◆ WHAT TO WORK ON
Please answer these from the email exchange below about SIPS and RFC 3261:
(a) Why does Alan say there is no backwards compatibility issue?
(b) Which three people did Francois Audet copy on his message?
(c) With what code would the session fail if a proxy doesn't understand that it must support sips according to the new draft?

◆ QUOTED TEXT
□ □ □ □ □ □ □

I don't think we need an option tag for this - we are not fundamentally changing or extending RFC 3261. The intent of 3261 was that a sips call have encrypted signaling end-to-end, we are just clarifying how this should be done.

Also, since there are no deployments of sips, there is no backwards compatibility issue.

Thanks,
Alan


Francois Audet wrote:
(Copying Dean and Jon and Hisham, because they are the main people who
expressed an opinion on this).

The issue is how do we handle backward-compatibility, i.e.,
implementations that
have implemented sips according to RFC 3261 but not to this draft.

Because of the many issues highlighted in the draft, those
implementations are
likely to do proprietary "cheats" to handle SIPS, and they are also
likely to have things that are not really legal. Presumably, the option-tag would
allow UAs and Proxies to know if an implementation is "clean" or not.
You could then
provide alternative treatment for the "un-clean" implementation (i.e.,
don't allow
registration, protocol fix-up, manufacturer-specific stuff, record an
aler, etc.). There are certainly other ways of doing this, and this is largely theoretical anyways because it's not like there is a large numbers of
implementations out there.

The second issue (perhaps more importantly) is the actual changes that
we are making to RFC 3261. Specifically, the various deprecation of last
hop ugrades/
downgrades.

The option-tag (with Proxy-required) allows for the sender of the
request to
enforce the deprecation of the last hop exception, i.e., the session
will fail
with 420 if a proxy doesn't understand that it is supposed to support
sips
properly as per the new draft.
I was thinking about the originator of the request as the entity that
would want
to enforce no-last-hop-exception, but Cullent points out that maybe it's
also
something that's up to the owner of the SIPS URI to decide, in which
case the
option-tag is not useful (of course if you are that worried about it,
you
could do "sips:[EMAIL PROTECTED]:sips".

□ □ □ □ □ □ □

◆ DATA SHOWN
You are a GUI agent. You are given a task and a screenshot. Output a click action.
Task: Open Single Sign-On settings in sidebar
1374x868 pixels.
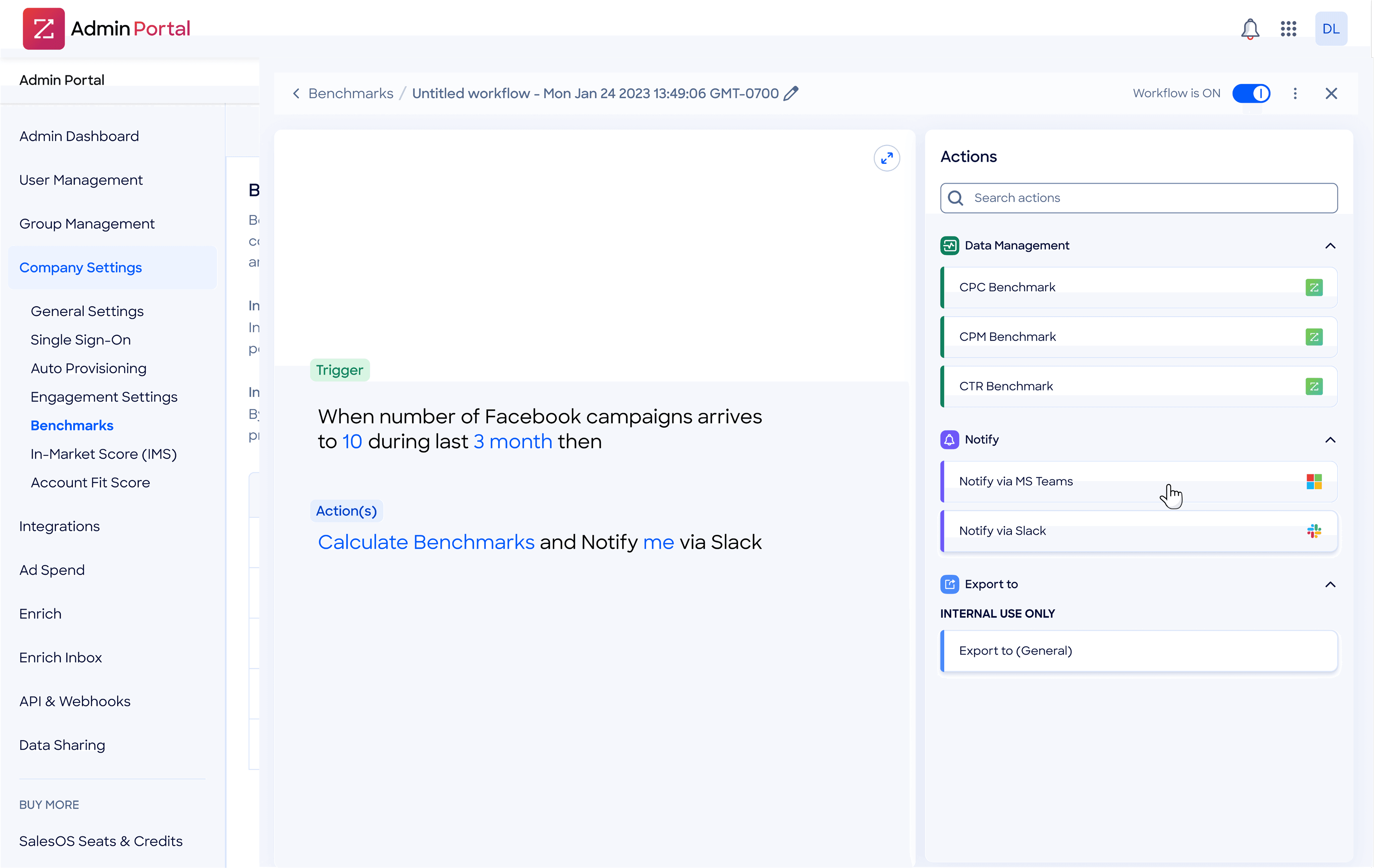click(x=80, y=339)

□ □ □ □ □ □ □

◆ SOLVED PROBLEM
(a) There are no deployments of sips.
(b) Dean, Jon and Hisham.
(c) 420.